La decisión de la Unión Europea de restringir las importaciones de carne argentina sólo a algunos departamentos del Noroeste, trajo cierto alivio ayer a las autoridades locales, aunque preocupa la posición adoptada por los países limítrofes. Si bien el lunes ya se esperaba la medida instrumentada por el Comité Veterinario europeo, muchos temían que la prohibición se ampliara a todo el territorio nacional. Sin embargo, sólo abarca a las importaciones de carne fresca de los departamentos de San Martín, Rivadavia, Orán, Iruya y Santa Victoria de la provincia de Salta y al departamento Ramón Lista de Formosa, localidades en las que no hay frigoríficos ni campos habilitados para exportar al Viejo Continente. La noticia se recibió con alivio en el gobierno ya que «si las autoridades europeas hubiesen restringido la totalidad del comercio de carne, muchos países hubieran imitado la medida», explicó ayer una fuente de la Secretaría de Agricultura que comanda Miguel Campos.

No obstante, la preocupación de los funcionarios locales se centra ahora en el endurecimiento adoptado por los países de la región. Tanto Brasil, como Chile, Paraguay y Uruguay fortalecieron los controles y vedaron las importaciones de carne y sus derivados de todo el país, sin discriminar regiones. Aquí están en juego alrededor de 19.000 toneladas de carne fresca que demandan Brasil y Chile y que equivalen a unos 34 millones de dólares. El país trasandino, el mayor comprador de la región, confirmó ayer que se dispuso el «alerta amarillo» y la vigilancia aérea para evitar el ingreso ilegal de ganado proveniente de la Argentina y Bolivia infectado de fiebre aftosa.

En este sentido, el director del estatal Servicio Agrícola y Ganadero, Carlos Parra, anticipó que su país pedirá «zonas de inspección común» con ambos países, durante la reunión tripartita que mantendrán el próximo lunes las autoridades sanitarias en Arica, al norte del país trasandino.

• Fronteras cerradas

«Durante la reunión tripartita de las autoridades sanitarias queremos el reconocimiento de las zonas de inspección común, vale decir de Bolivia y la Argentina, donde nos gustaría estar presentes», anticipó Parra.

El funcionario puntualizó que las fronteras fueron cerradas con ambos países y se dispusieron restricciones de importar carnes desde Paraguay y de seis plantas faenadoras de Brasil.

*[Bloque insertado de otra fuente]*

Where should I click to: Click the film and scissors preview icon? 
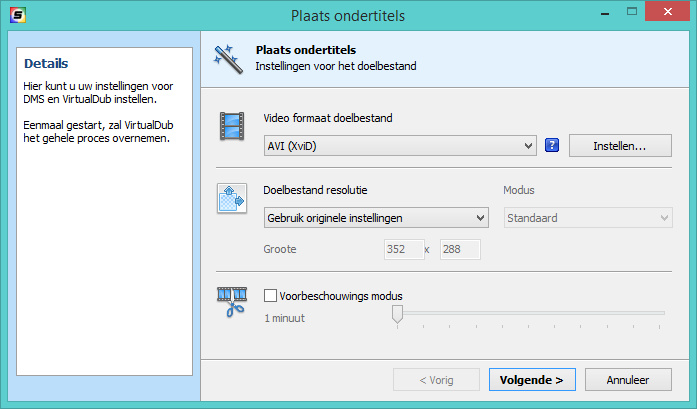click(232, 301)
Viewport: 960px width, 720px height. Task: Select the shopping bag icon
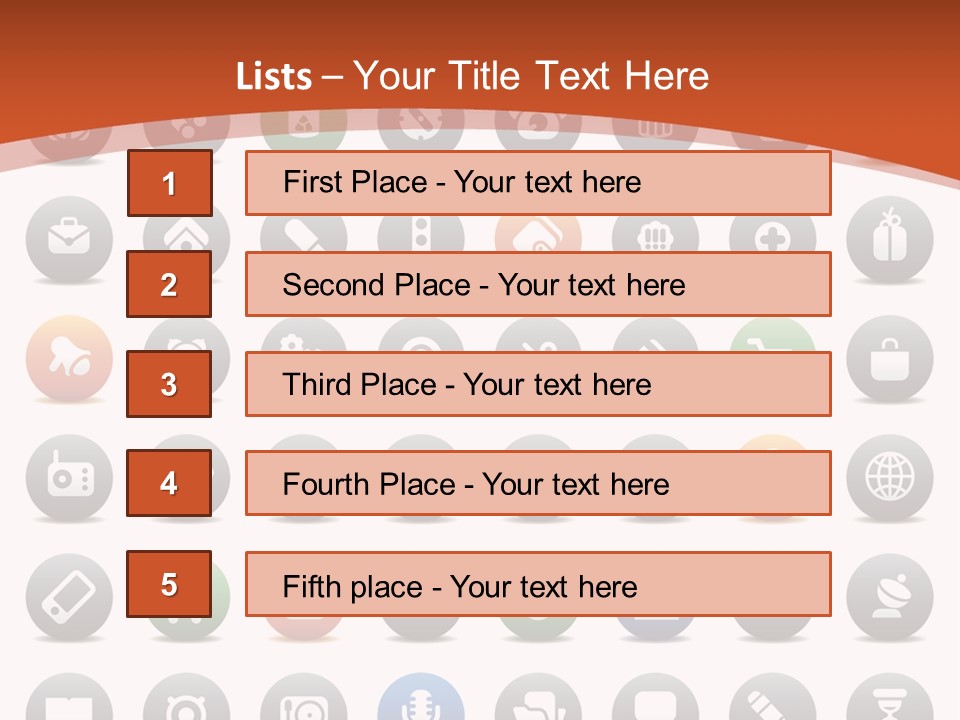coord(889,359)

Hay 110 pasos fronterizos con la Argentina y Bolivia, sin contar los clandestinos, usados para el contrabando.

«En 2002 el consumo total de la carne bovina en Chile fueron 300.000 toneladas, de las cuales 100.000 fueron importadas. Y el año pasado no importamos prácticamente nada de la Argentina», apuntó el funcionario. Asimismo, recalcó que «la Argentina es un proveedor menor en los últimos tiempos, dado que Brasil es el proveedor principal junto con Uruguay».

En tanto, el sacrificio de porcinos que presentaban serología positiva se inició ayer en Tartagal.